Dengan diterangkan pembagian tentunya akan makin jelas, sehingga jika ada kerusakan akan lebih mudah diketahui komponen mana yang rusak. Pada kondisi normal tanpa sinyal masukan tegangan DC yang terukur di TP-TP-nya terhadap ground adalah sebagai berikut:


Ada beberapa kerusakan yang dapat dijelaskan, yaitu:
  • Jika diberikan pengukuran terhadap ground sebagai berikut:


    Dan disini ternyata sekringnya putus tapi transistor tidak ada yang panas sekali. Dari kasus ini ternyata TP 2, 3, dan 4 negatif semua, jadi tegangan positip tak tersalurkan (artinya Tr1 tak bekerja (terbuka bukan hubung singkat) walau TP1 sangat tinggi (sebagai pemicu Tr1 untuk konduk)). Artinya Op-Amp tetap bekerja normal hanya keluarannya menjadi positip besar karena masukan invertingnya mendapat tegangan negatif besar dibandingkan masukan non invertingnya. Jadi ini terjadi karena dua kemungkinan, yaitu: R7 terbuka atau basis dan emiter Tr1 terbuka. Disini Tr3 cut off dan Tr2 konduk sehingga timbul tegangan negatif. Sedang sekring putus karena arus yang mengalir melebihi 0,6 A.
  • Jika penguatan penguat menjadi sangat rendah, dan tegangan keluaran hampir sama dengan tegangan masukan, dan transistor tidak ada yang panas.

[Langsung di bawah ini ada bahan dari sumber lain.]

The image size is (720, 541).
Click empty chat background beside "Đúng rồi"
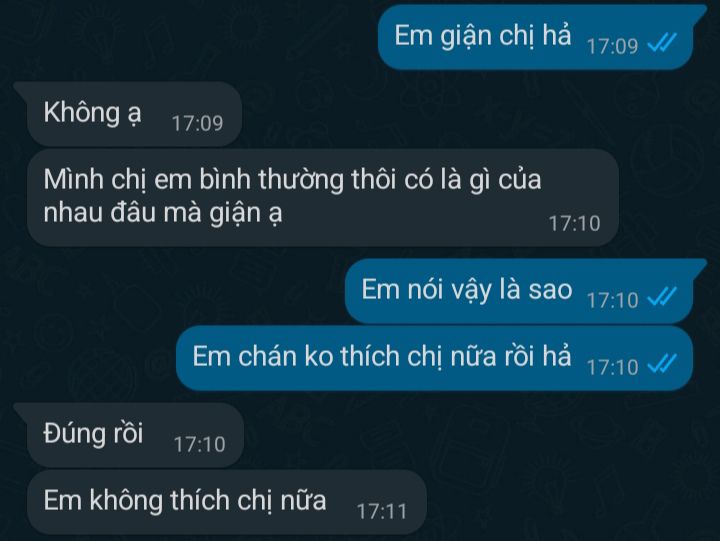click(x=459, y=435)
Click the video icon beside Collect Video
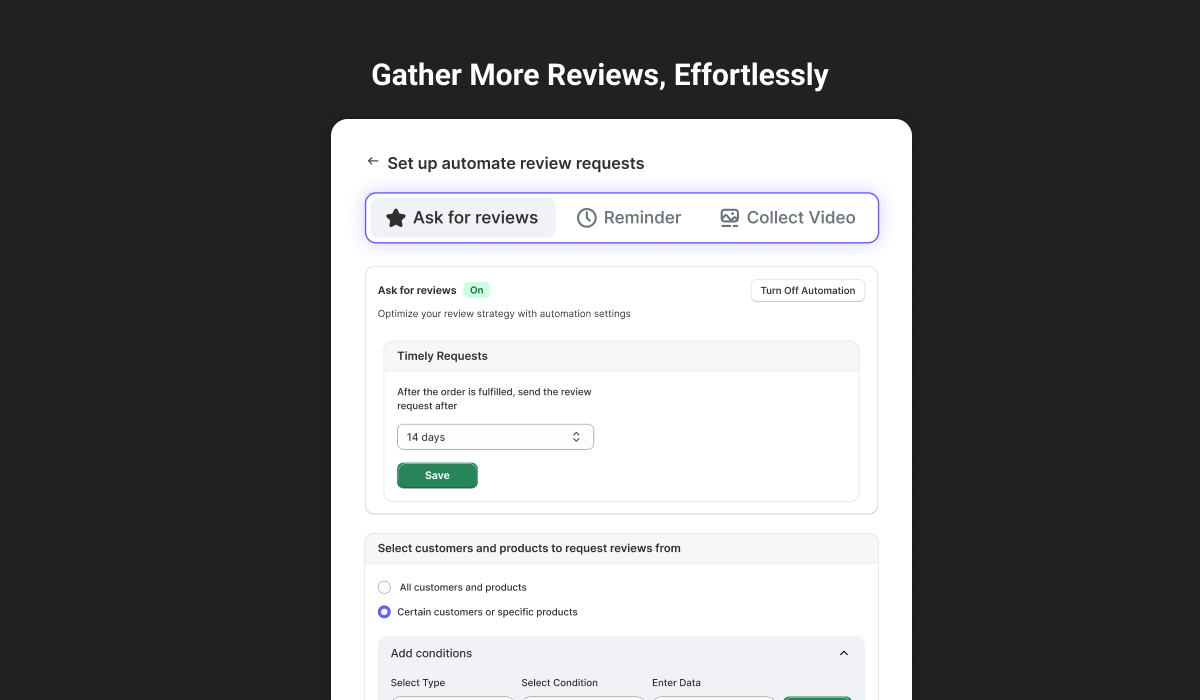Viewport: 1200px width, 700px height. coord(730,218)
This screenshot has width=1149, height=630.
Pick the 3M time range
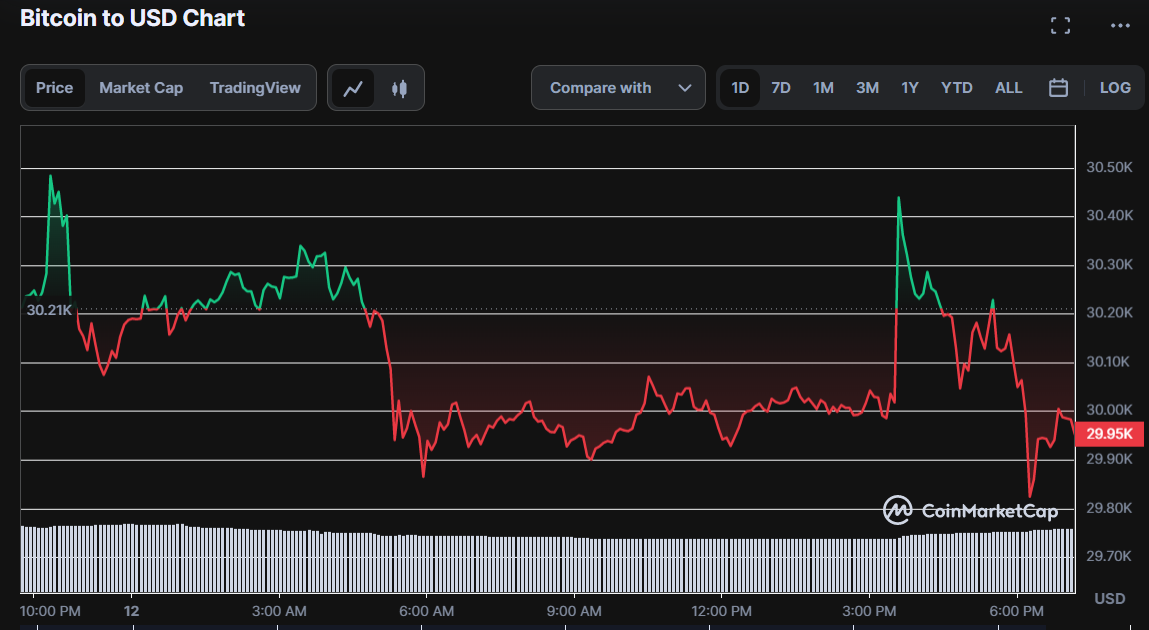click(x=867, y=88)
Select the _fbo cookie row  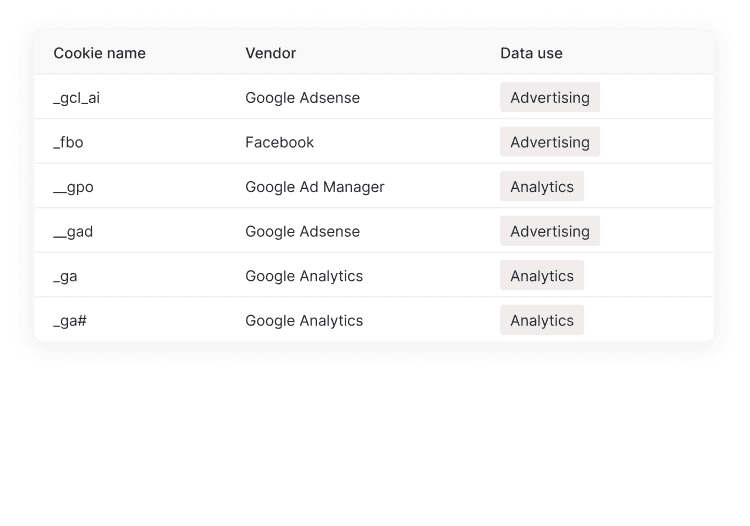[x=374, y=142]
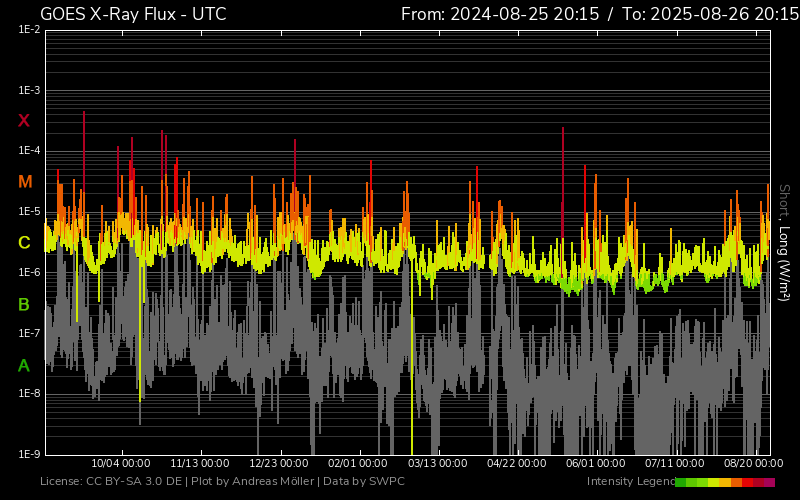Select the yellow C flare class label

pyautogui.click(x=24, y=243)
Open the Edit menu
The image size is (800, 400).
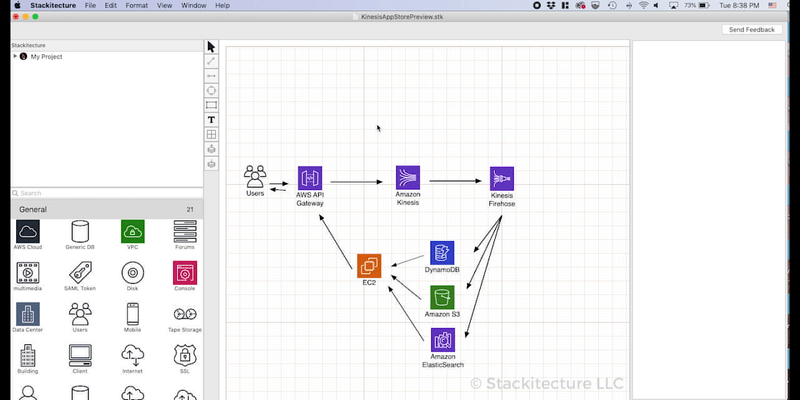(x=110, y=5)
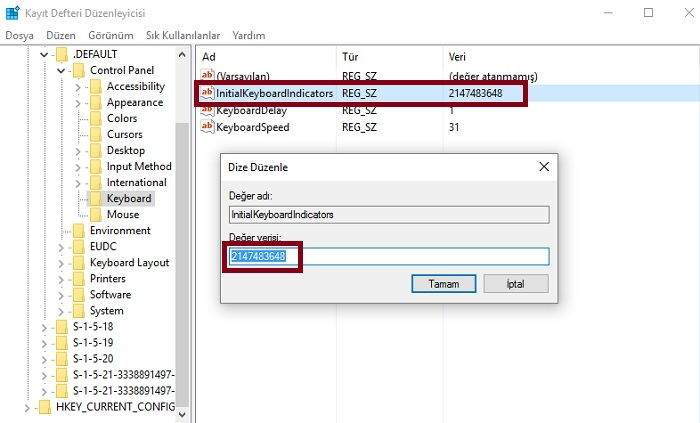Collapse the .DEFAULT tree node
Image resolution: width=700 pixels, height=423 pixels.
pyautogui.click(x=44, y=54)
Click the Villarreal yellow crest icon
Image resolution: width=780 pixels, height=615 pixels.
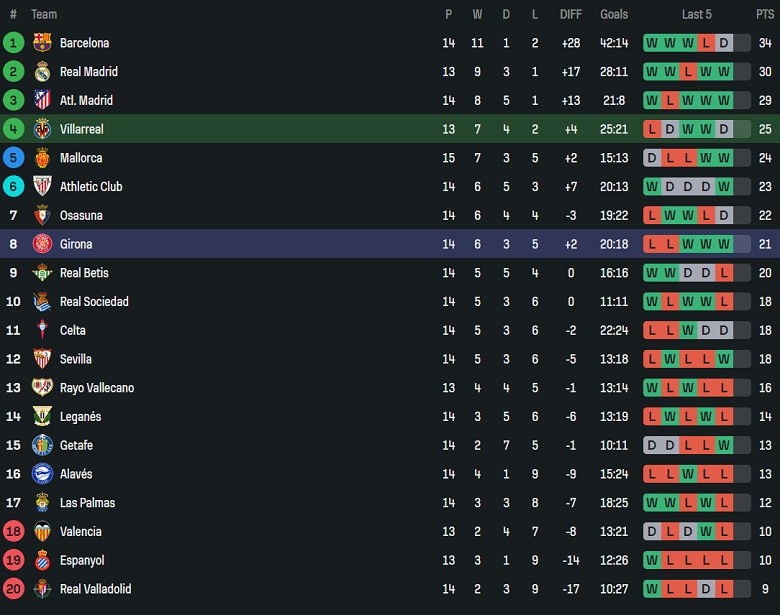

Hal ini pasti terjadi karena munculnya umpan balik negatif (ingat pada penguat satu tingkat), ini dimungkinkan terjadi jika R2 terbuka atau C2 hubung singkat, sehingga penguatannya mendekati satu.
  • Keluaran sangat tidak stabil penguatannya sehingga sinyalnya tidak menentu. Harus diketahui, bahwa: untuk menjaga kestabilan rangkaian pada umumnya selalu diberi umpan balik negatif. Karena tidak stabil, maka hanya satu kemungkinan yang membuat itu semua, yaitu: rangkaian umpan baliknya yang tidak beres. Dan umpan balik rangkaian ini adalah R3, jadi pasti R3 terbuka.
  • Terjadi distorsi setengah gelombang positipnya (gelombang positip terpotong) pada keluarannya, sedang bagian negatifnya normal. Telah diketahui dari cara kerja rangkaian, bahwa: yang menghasilkan setengah gelombang positip adalah daerah Tr3, jadi jika Tr1 tak panas dan tetap bekerja karena Tr2 dapat masukkan dari Tr1 tetap bekerja normal, maka kerusakkannya pasti pada daerah Tr3 dan keluarannya, yaitu: basis dan emitter Tr3 terbuka atau R5 terbuka.
  • Apa yang terjadi bila sampai Rv2 terbuka. Ini sangat berbahaya, karena Rv2 adalah penentu setting titik kerja Tr2 dan Tr3, jadi jika Rv2 terbuka maka keluaran akan distorsi crossover dan kedua transistor Tr2 dan Tr3 akan cepat panas dan rusak. Jadi jangan disepelekan kerusakan sebuah resistor itu karena dapat berdampak sangat banyak pada rangkaian.
  • Jika Op-Amp rusak, dengan kondisi bagian keluarannya terbuka (pin 6 terbuka). Ini bukan berarti aman, karena walaupun TP1 = 0, yang artinya Tr1 dan Tr3 cut off, tapi Tr2 sangat konduk sehingga pasti sekring akan putus lagi (seperti pada kerusakan yang pertama R7 terbuka atau basis dan emiter Tr1 terbuka).
Jadi, ternyata rangkaian penguat akhir untuk model komplemen ini sangat sensitif. Sedikit saja salah setting maka akan berakibat fatal pada rangkaiannya. Disini diperlukan ketelitian dan pengalaman (jadi walaupun tanpa diukur tegangan-tegangan DC nya pada TP-TP tertentu, tetap bisa ditentukan daerah mana yang tidak benar dan komponen mana yang rusak saat ada suatu kasus kerusakan).
Melalui dua contoh rangkaian sederhana di atas, kiranya dapat menambah wawasan berpikir kita tentang sebuah penguat pada sistem audio dan membuat kita makin penasaran untuk mengetahui lebih lanjut tentang sebuah sistem audio stereo itu. Karena dalam rangkaian sistem audio akan ditemui banyak sekali ragamnya, dan tentunya banyak sekali kasus kerusakan yang akan dihadapi dengan segala bentuk kerusakan yang bisa dikatakan sangat bervariasi, tapi pada intinya kuasai dahulu dasar sebuah penguat, baik itu bagian driver maupun penguat akhir/daya.

Dasar sistem audio stereo

Sistem stereo lengkap dapat terdiri dari sejumlah modul, masing-masing dengan kotaknya, dan mempunyai fungsi masing-masing yang berbeda. Gambar 6.62 menunjukkan diagram modular sistem stereo.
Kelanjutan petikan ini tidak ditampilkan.